# DoD Bandwidth ?



## bllreed (Dec 25, 2006)

Does anyone have any idea what kind of bandwidth this content is being sent to
requestors? From the posts I've seen so far it must be a pretty good pipe. Just
wondering how it may be when they start making significant volumes of HD available....


----------



## gregjones (Sep 20, 2007)

This has been discussed a number of times in a number of different threads. DirecTV is using a content hosting service for these items and seems prepared. Your mileage may vary according to your ISP.


----------



## davring (Jan 13, 2007)

I have never seen it exceed 3mbps, some have reported faster speeds. It varies.


----------



## gregjones (Sep 20, 2007)

davring said:


> I have never seen it exceed 3mbps, some have reported faster speeds. It varies.

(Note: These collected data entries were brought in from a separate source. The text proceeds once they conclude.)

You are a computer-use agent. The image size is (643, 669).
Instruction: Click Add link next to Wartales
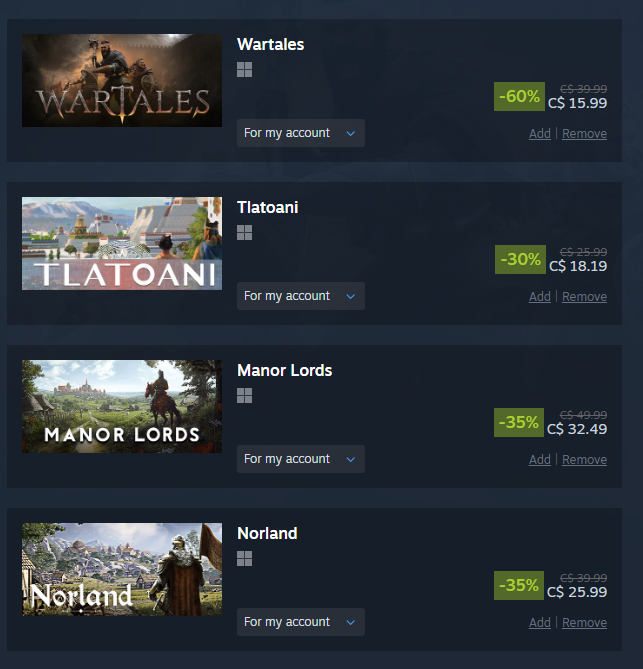point(540,134)
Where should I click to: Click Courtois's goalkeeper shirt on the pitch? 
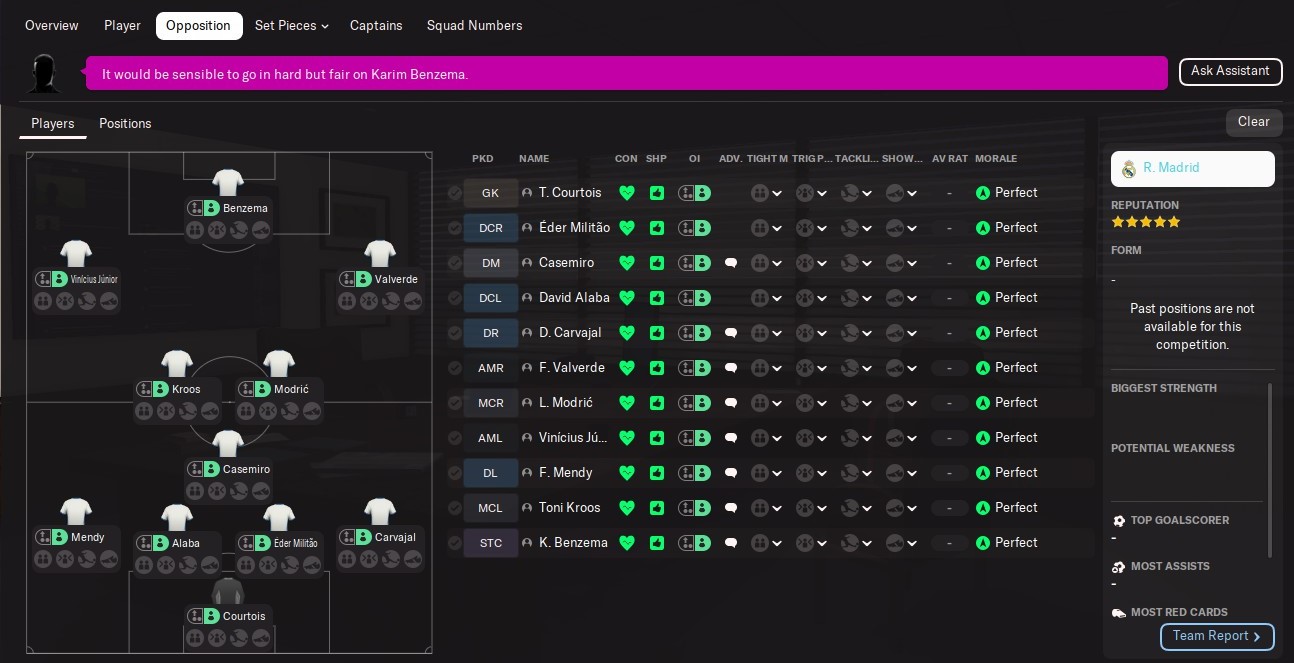[228, 590]
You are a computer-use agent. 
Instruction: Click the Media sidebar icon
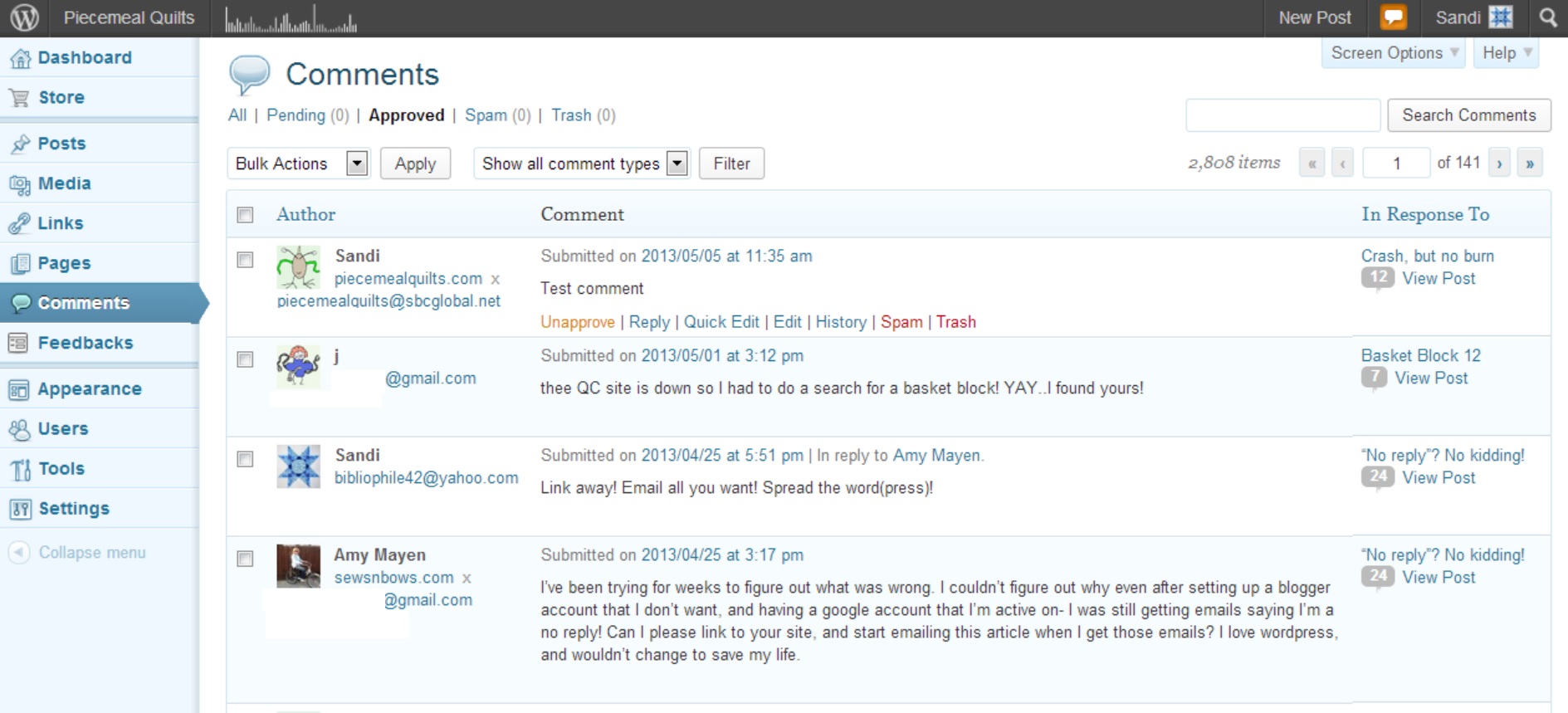coord(20,184)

I have seen transfer rates above 5 Mbps, but keep in mind that depends on a lot more than DirecTV's bandwidth. Bandwidth end-to-end is dependent on the segment between DirecTV's content and you with the lowest available bandwidth. For instance, if your ISP has lousy connections out to different parts of the internet, you could have a 20Mbps downstream connection and not see anything close to even 2 Mbps. If your ISP has a number of effective links, you might be able to max out a 5 Mbps connection.


----------



## nino2469 (Mar 26, 2007)

gregjones said:


> I have seen transfer rates above 5 Mbps, but keep in mind that depends on a lot more than DirecTV's bandwidth. Bandwidth end-to-end is dependent on the segment between DirecTV's content and you with the lowest available bandwidth. For instance, if your ISP has lousy connections out to different parts of the internet, you could have a 20Mbps downstream connection and not see anything close to even 2 Mbps. If your ISP has a number of effective links, you might be able to max out a 5 Mbps connection.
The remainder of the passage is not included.